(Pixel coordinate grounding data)
--------------------------------

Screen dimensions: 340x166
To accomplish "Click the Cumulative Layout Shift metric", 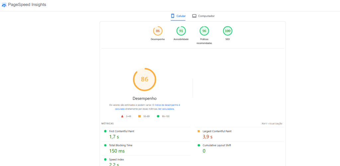I will click(216, 145).
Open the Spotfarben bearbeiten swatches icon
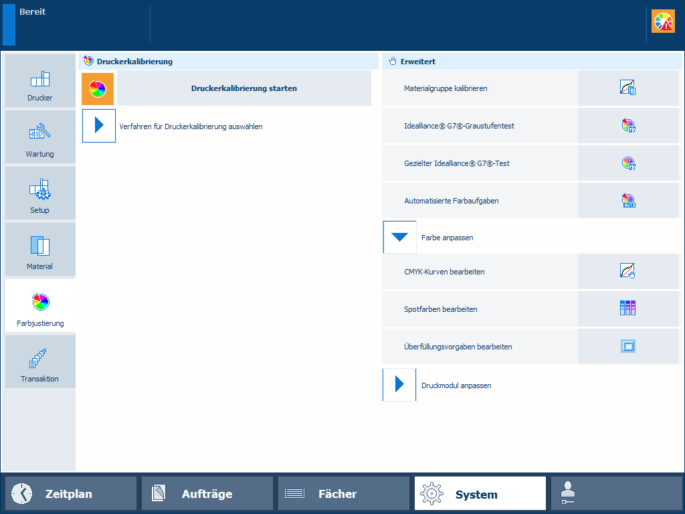 coord(627,309)
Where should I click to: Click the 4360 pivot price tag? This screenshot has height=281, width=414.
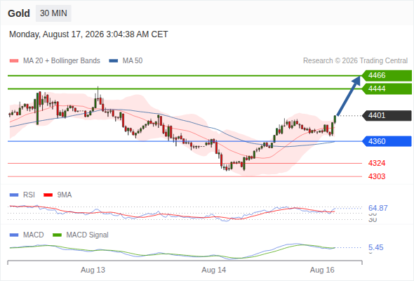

--------------------------------

• _Task to carry out_
Output, exactly and without pictures, the lines above that run from the one containing "Open the Spotfarben bearbeiten swatches icon" through the last line of the entries, inclusive.

• _Solved exercise_
Open the Spotfarben bearbeiten swatches icon
 coord(627,309)
Where should I click to: Click the 4360 pivot price tag? This screenshot has height=281, width=414.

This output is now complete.